Data entries:
○ ○ ○

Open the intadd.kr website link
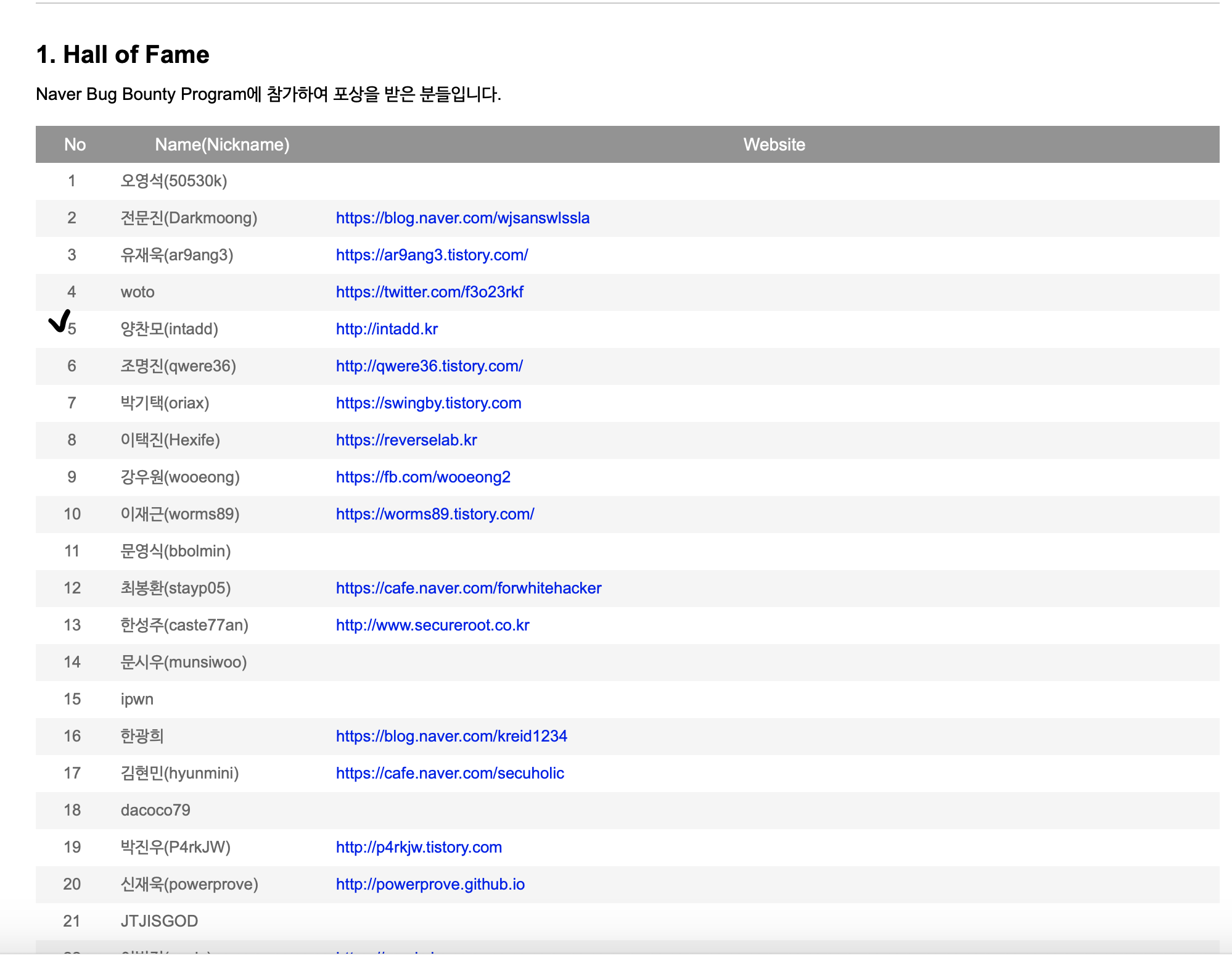This screenshot has height=955, width=1232. click(x=387, y=329)
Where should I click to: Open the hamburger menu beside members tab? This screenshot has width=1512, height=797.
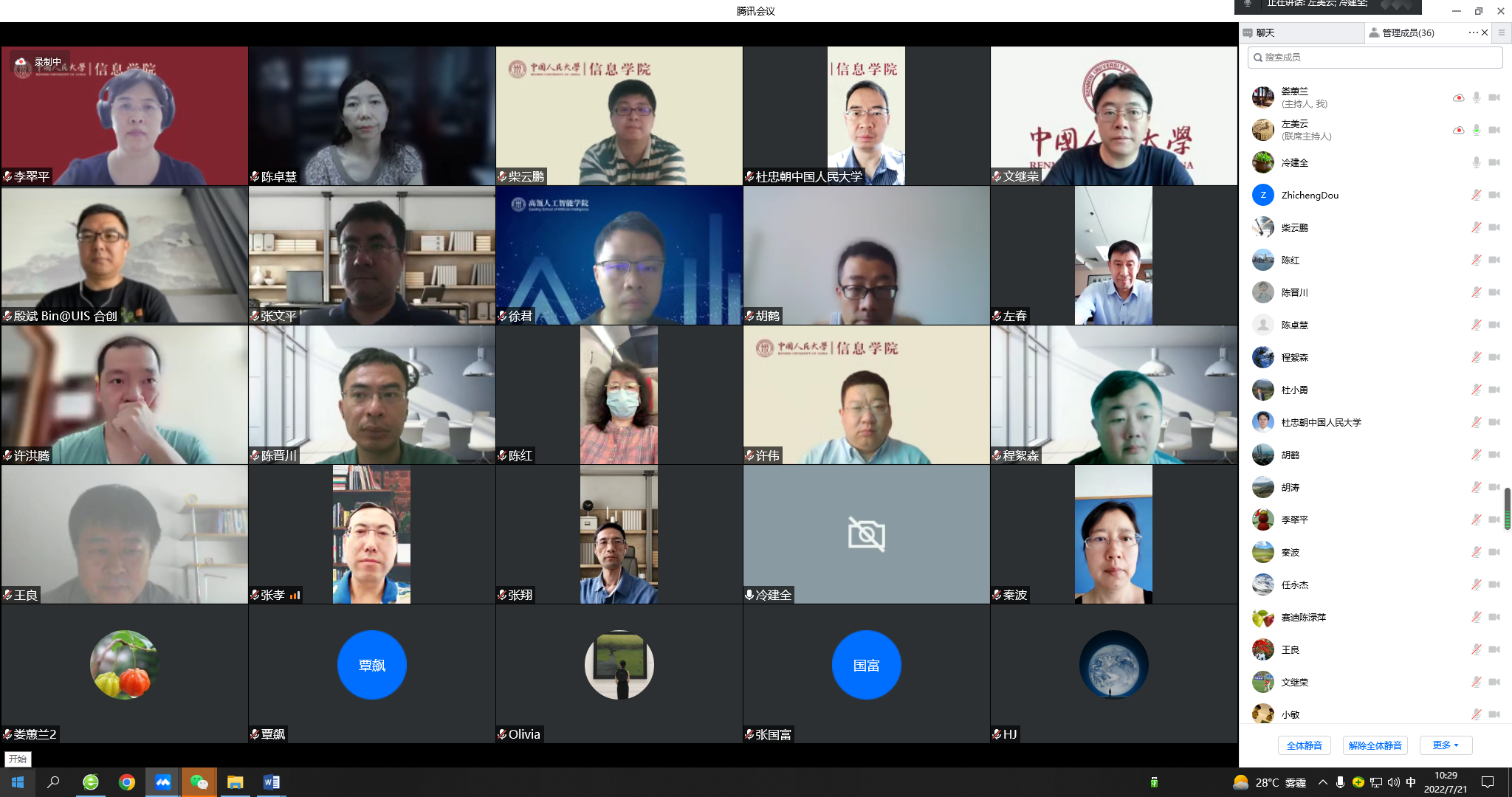[1501, 32]
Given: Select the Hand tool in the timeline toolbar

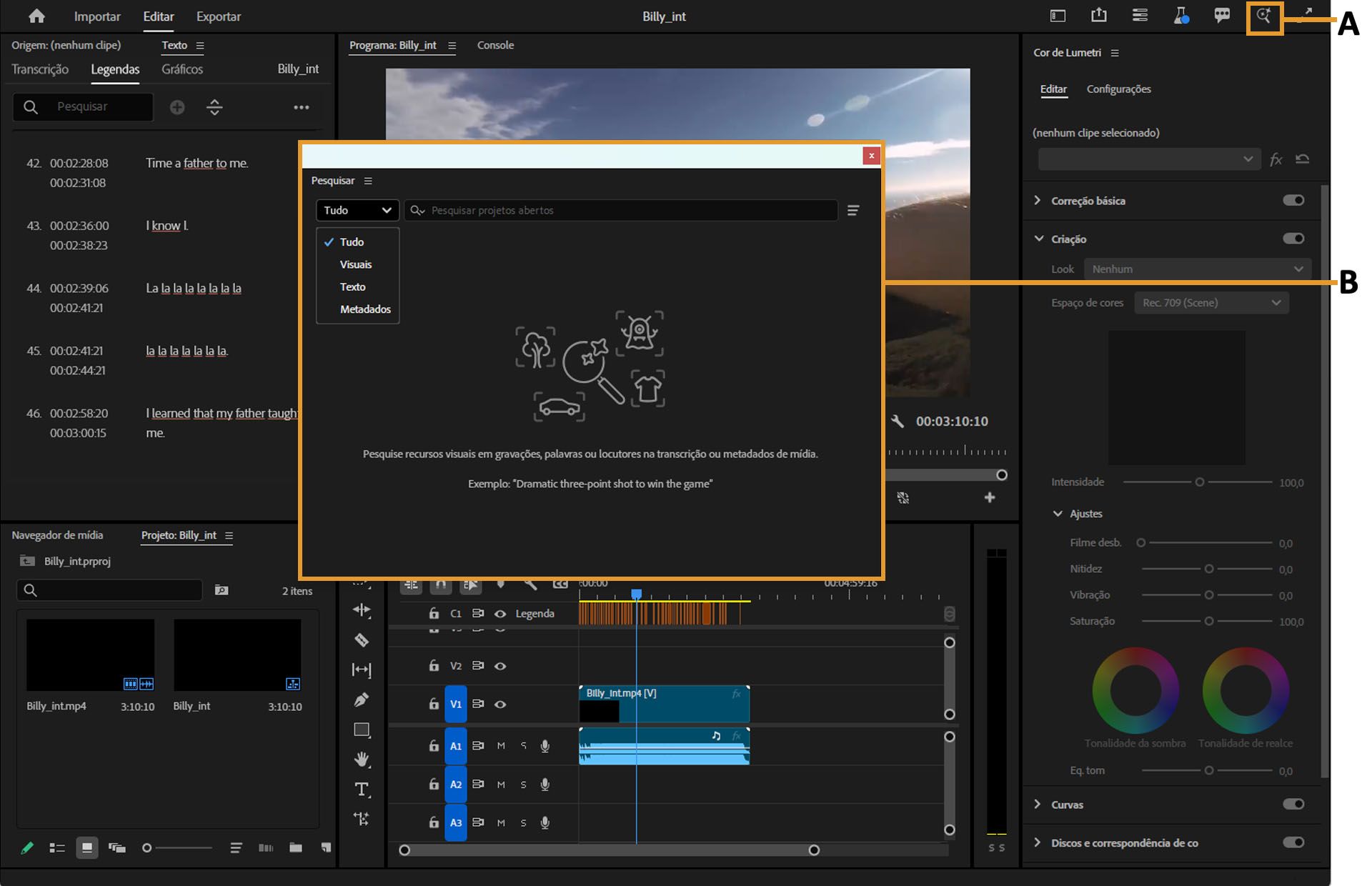Looking at the screenshot, I should click(362, 760).
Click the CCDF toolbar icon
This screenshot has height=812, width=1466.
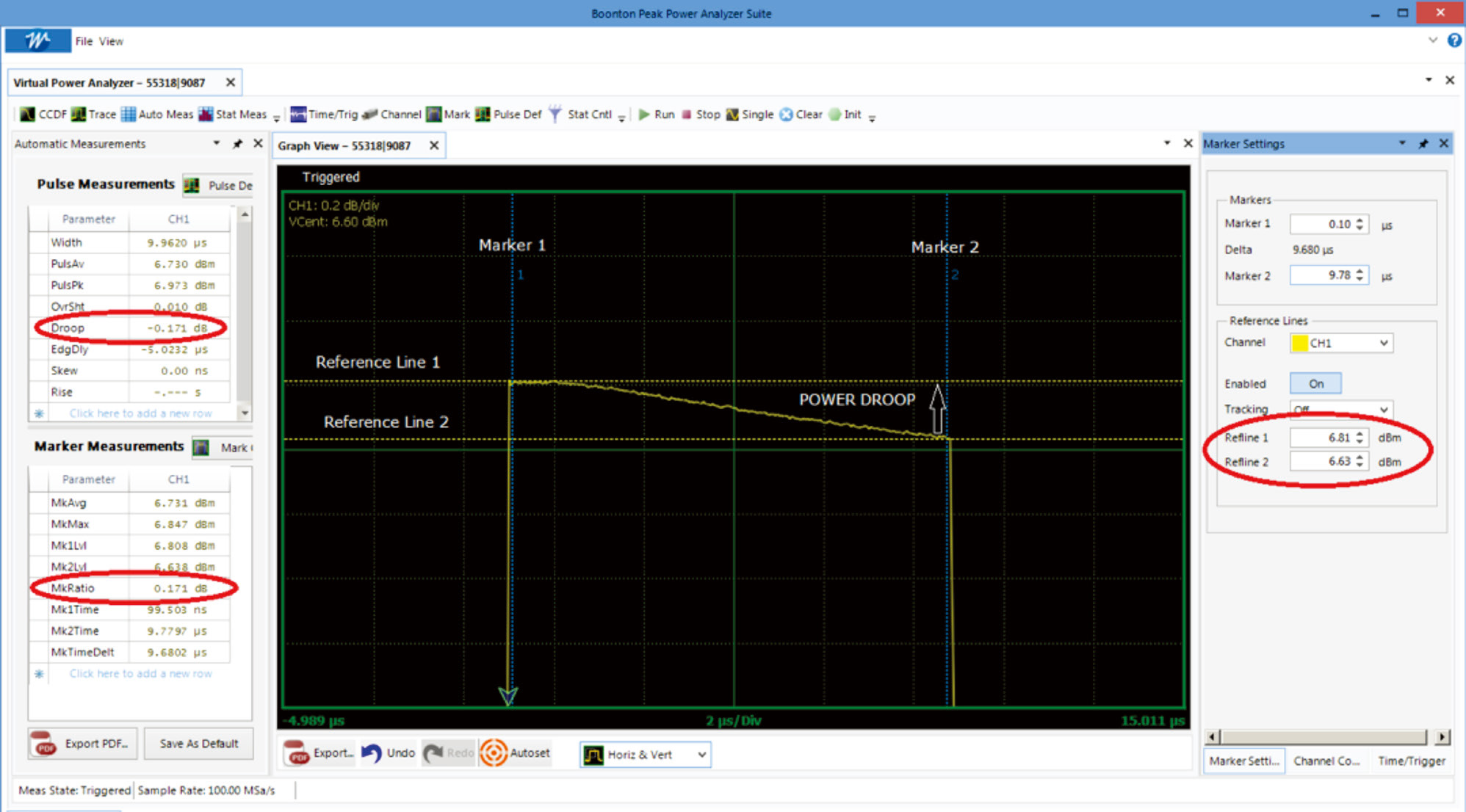(x=28, y=115)
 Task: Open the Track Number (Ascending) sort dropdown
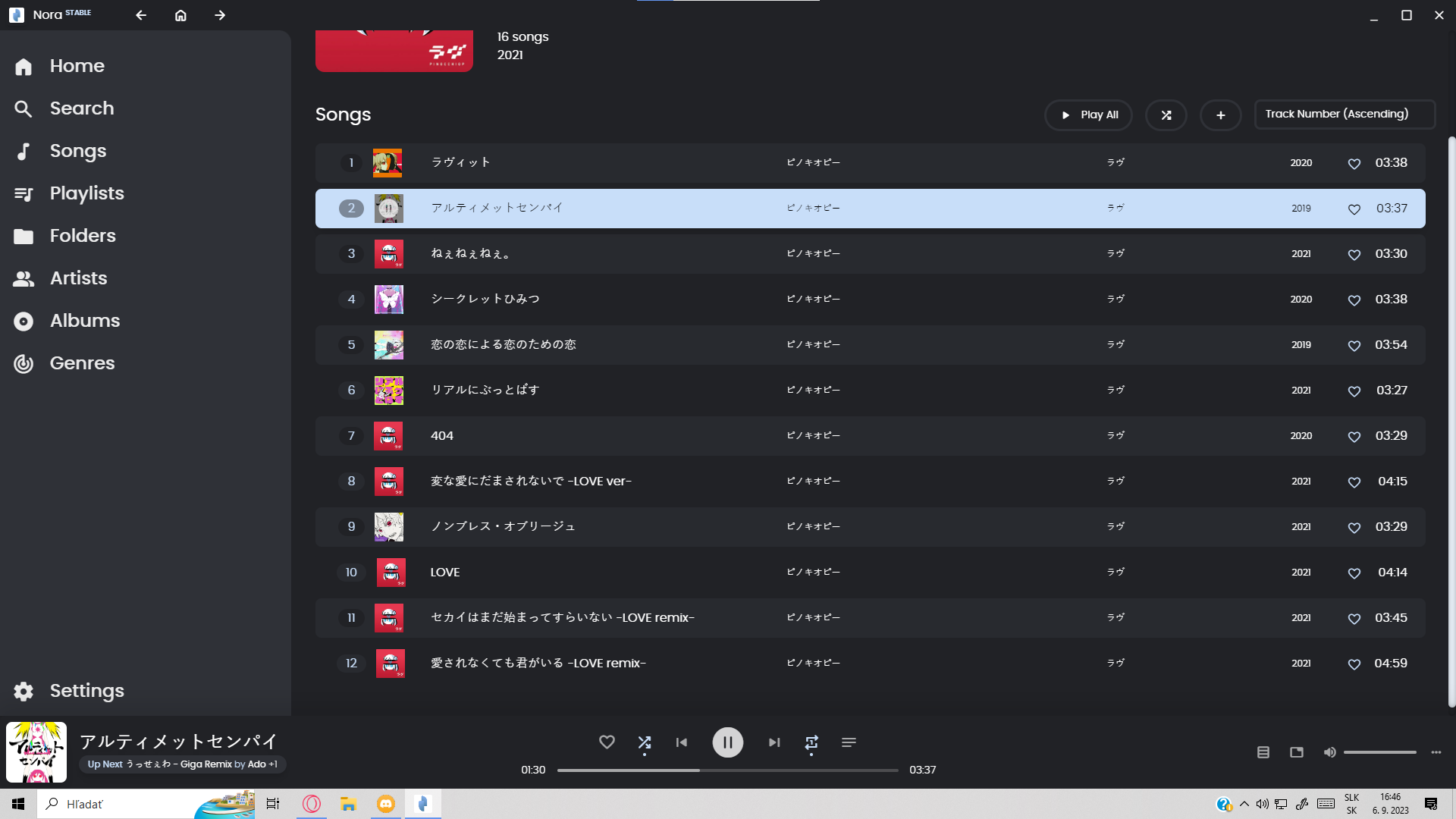(1344, 114)
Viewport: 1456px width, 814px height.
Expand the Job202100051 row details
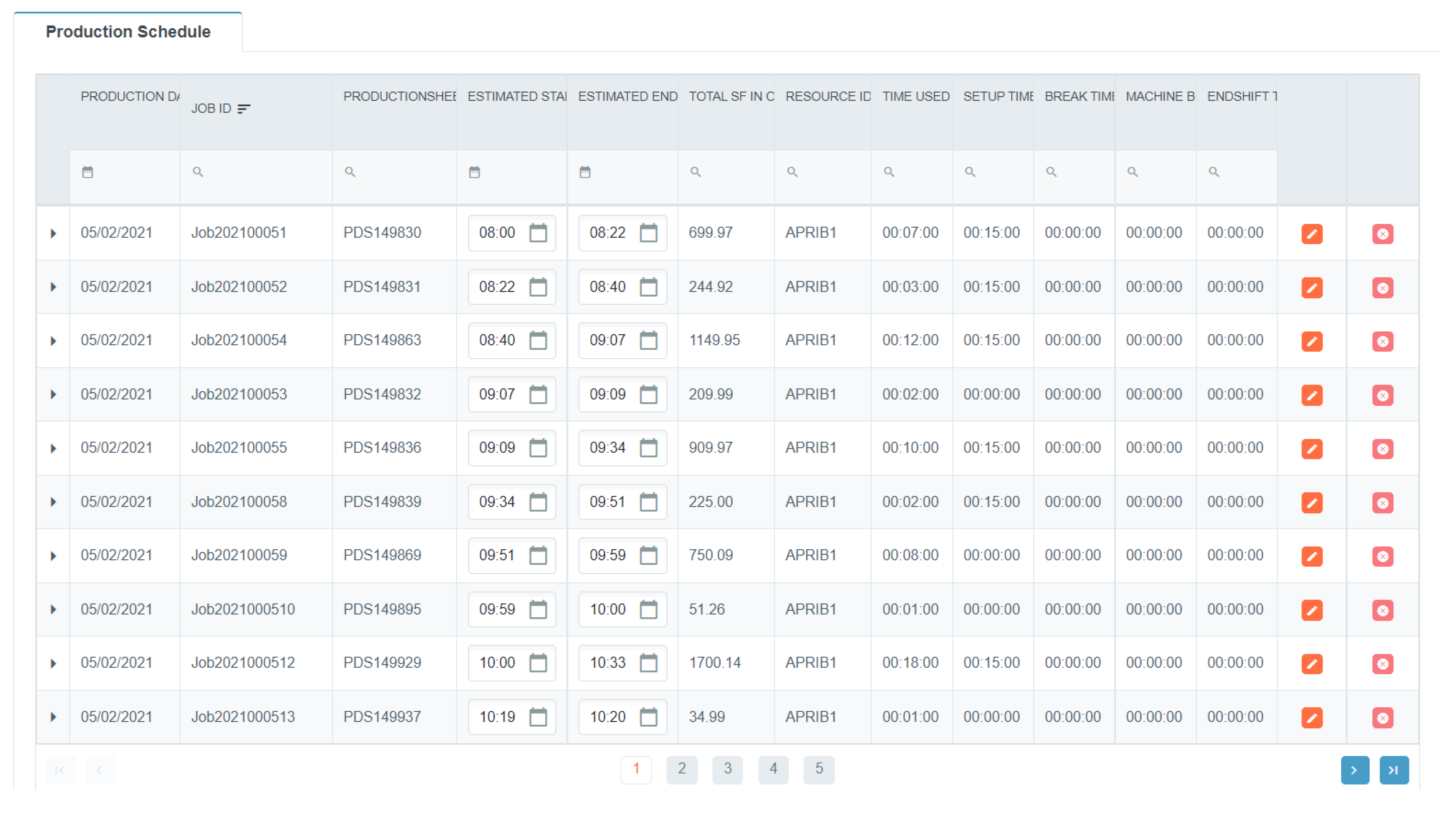[53, 233]
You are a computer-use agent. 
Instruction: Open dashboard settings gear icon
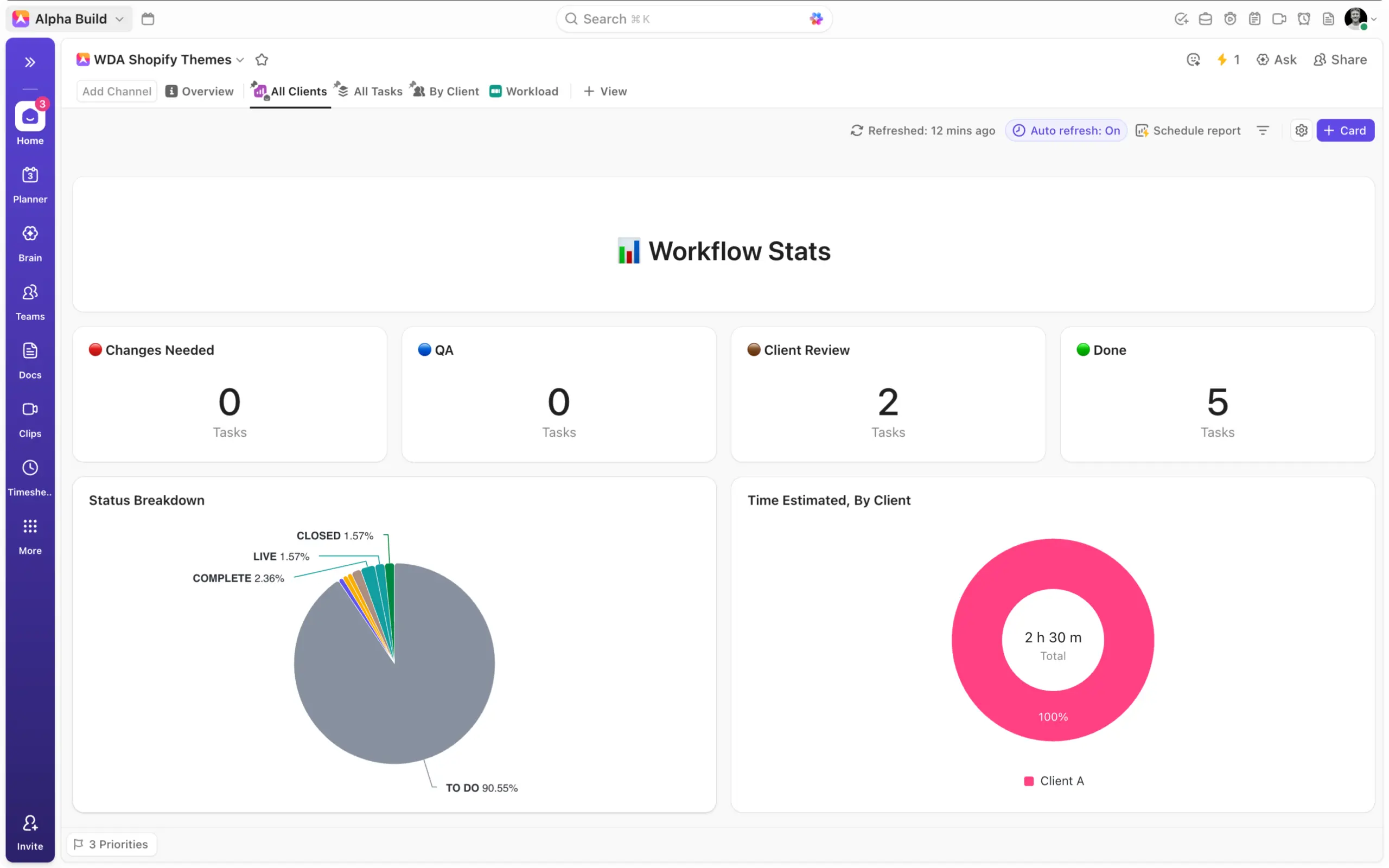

○ ○ ○

Copy each line of the data that contains the word "icon", leaving the other lines out.

Click the CCDF toolbar icon
Instruction: Open dashboard settings gear icon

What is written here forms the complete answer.